Ottawa's Garbage Crisis: Is There a Smarter Way Forward?
The city is weighing landfill vs. incineration, but a Canadian startup is proposing a radical third option—if councillors are brave enough to try it.
Ottawa's garbage problem is real, and city council faces an unglamorous choice: bury it or burn it. The city bought a landfill site near Carlsbad Springs earlier this year, solving the "where" question. But the "how"—landfill or incinerator—remains open, and the options feel equally dated.
Enter NH3, an Ottawa-based company proposing something different. Instead of combustion, the firm uses a high-temperature thermochemical process called anaerobic decarbonization to break garbage down into hydrogen—a compound already used in oil refining, fertilizer production, and methanol manufacturing. The waste is processed in a closed chamber with zero emissions, theoretically sidestepping incineration's air-quality concerns.
The economics are compelling, too. An NH3 system costs $26 million USD; the city would need four to six linked units to handle Ottawa's residential waste. By comparison, city staff estimate an incinerator would run between $497 million and $862 million. The company operates similar systems in Denmark, Florida, and the UK, suggesting some track record exists.

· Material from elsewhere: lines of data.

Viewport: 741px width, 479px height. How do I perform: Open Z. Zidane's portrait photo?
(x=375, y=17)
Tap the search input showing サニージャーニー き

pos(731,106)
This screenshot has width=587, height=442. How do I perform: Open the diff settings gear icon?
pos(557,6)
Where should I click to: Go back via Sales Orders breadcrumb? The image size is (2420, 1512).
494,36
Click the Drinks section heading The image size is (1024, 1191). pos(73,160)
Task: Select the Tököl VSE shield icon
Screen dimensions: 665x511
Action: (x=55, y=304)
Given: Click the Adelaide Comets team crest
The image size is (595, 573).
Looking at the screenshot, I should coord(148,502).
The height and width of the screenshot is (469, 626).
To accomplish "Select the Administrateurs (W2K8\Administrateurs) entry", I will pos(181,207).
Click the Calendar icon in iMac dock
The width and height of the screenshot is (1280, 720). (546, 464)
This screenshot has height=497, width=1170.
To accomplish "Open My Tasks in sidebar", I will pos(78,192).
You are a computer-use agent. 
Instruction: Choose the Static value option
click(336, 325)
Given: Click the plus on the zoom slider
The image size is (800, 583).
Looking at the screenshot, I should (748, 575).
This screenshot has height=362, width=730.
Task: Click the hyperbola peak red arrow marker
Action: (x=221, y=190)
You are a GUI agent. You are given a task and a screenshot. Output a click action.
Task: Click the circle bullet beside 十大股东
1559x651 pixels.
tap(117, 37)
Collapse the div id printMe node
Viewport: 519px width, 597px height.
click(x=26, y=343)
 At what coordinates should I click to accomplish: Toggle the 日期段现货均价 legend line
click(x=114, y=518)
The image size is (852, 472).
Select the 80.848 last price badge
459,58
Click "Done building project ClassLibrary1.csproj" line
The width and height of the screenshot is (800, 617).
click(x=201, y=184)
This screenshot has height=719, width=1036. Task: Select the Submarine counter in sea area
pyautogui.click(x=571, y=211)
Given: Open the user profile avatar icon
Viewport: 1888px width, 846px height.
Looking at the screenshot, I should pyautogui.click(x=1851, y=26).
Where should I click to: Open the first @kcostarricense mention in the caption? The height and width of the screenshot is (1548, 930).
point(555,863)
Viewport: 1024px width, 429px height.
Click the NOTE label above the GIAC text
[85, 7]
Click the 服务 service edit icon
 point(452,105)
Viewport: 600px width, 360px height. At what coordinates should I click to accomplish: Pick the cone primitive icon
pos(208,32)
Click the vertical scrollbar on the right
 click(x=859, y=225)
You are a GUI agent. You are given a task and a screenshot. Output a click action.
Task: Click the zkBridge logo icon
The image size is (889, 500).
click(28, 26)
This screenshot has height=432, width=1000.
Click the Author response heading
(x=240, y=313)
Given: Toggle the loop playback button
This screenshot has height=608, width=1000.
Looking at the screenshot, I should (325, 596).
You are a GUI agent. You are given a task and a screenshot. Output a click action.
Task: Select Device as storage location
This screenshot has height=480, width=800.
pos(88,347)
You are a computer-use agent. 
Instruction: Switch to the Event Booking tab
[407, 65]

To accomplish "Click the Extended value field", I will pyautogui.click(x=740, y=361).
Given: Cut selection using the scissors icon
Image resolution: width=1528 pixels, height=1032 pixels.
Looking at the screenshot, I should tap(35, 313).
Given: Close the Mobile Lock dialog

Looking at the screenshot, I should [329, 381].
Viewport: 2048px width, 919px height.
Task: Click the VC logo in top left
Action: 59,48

But here's the catch: this technology has never been operated at commercial scale in North America. A pilot project in Ottawa would be the first real-world test—a risk that echoes Ottawa's painful history with Plasco, an ambitious plasma-gasification venture that launched in 2006 with much promise and crashed by 2015 under undercapitalization and technical failure.
City council's waste-management plan calls for "proven" technology, code for established methods. The question, then, becomes: which risk is greater—trying something new and potentially superior, or defaulting to landfill because it's familiar? The answer will define how Ottawa manages its garbage for the next three decades.